> **REQUIRED ACTION**
Go through the records and extract every line with the word "logo".
(SUPPLIED INFORMATION begins)
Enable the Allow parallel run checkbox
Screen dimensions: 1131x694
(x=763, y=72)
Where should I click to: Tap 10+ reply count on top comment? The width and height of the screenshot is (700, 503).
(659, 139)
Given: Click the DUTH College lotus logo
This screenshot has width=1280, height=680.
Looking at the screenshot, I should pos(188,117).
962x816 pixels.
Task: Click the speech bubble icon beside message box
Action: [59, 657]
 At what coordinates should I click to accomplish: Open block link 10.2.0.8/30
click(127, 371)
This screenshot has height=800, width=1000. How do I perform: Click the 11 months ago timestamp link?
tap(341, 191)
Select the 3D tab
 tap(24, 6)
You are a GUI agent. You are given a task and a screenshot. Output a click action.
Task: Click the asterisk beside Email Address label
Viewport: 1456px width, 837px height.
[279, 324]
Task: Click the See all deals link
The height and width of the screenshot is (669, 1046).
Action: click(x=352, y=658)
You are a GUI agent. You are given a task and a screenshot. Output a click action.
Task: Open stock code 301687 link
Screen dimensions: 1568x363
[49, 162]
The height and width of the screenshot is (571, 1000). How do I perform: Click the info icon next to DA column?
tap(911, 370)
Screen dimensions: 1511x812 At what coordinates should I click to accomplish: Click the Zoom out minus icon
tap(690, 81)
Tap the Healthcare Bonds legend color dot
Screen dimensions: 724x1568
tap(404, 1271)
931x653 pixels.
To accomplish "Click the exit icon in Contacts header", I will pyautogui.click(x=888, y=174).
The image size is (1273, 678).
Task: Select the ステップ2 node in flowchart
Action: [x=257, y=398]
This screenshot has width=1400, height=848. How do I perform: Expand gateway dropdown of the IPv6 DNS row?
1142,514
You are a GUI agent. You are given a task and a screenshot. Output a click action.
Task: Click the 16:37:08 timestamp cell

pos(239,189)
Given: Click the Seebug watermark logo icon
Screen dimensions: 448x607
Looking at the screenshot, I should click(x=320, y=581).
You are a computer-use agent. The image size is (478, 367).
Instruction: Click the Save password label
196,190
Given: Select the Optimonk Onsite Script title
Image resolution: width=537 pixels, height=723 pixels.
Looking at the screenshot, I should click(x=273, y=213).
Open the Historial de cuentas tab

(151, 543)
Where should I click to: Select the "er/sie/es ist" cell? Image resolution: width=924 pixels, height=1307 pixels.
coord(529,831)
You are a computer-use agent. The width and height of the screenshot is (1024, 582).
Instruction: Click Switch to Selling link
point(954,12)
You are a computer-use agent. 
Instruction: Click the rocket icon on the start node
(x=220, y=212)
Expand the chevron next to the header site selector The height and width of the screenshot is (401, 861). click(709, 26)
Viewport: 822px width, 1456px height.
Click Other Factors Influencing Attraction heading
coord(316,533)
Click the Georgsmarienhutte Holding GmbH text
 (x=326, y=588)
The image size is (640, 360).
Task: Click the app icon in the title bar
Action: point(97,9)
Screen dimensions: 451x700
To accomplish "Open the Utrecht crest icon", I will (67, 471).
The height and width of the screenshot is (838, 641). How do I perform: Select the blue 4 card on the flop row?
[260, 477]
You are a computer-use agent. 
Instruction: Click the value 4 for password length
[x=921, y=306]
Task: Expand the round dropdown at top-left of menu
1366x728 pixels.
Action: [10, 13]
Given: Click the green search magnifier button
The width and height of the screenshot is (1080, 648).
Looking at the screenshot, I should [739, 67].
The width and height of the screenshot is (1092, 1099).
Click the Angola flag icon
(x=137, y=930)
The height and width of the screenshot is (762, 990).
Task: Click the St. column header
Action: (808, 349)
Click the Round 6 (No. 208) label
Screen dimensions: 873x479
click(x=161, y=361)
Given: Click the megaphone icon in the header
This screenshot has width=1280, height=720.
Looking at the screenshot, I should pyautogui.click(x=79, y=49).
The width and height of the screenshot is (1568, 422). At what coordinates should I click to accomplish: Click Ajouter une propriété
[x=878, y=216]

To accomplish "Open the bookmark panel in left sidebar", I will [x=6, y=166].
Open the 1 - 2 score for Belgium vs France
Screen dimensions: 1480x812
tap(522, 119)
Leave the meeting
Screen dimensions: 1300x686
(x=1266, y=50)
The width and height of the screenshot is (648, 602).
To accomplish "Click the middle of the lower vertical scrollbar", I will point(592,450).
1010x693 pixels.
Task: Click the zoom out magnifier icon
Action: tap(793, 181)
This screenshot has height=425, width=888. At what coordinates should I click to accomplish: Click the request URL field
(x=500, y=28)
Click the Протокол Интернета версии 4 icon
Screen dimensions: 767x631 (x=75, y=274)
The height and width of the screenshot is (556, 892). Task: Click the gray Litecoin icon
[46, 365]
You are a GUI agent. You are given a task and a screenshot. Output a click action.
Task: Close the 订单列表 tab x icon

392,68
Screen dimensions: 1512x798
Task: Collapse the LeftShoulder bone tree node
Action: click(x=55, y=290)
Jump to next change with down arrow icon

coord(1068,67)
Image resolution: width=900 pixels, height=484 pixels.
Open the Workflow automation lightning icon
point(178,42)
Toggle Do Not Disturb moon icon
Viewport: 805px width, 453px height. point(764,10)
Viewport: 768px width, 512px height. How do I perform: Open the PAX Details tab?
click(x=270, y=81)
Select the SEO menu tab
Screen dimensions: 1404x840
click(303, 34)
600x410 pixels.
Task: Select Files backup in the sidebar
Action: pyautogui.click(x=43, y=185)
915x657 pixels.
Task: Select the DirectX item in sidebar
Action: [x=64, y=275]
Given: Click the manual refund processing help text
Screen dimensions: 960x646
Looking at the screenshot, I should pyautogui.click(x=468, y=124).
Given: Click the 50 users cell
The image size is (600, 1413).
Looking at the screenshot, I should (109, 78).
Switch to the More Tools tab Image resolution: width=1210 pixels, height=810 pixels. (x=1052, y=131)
(SUPPLIED INFORMATION ends)
> **EXPECTED ANSWER**
Given: Click the DUTH College lotus logo
Given: Click the Seebug watermark logo icon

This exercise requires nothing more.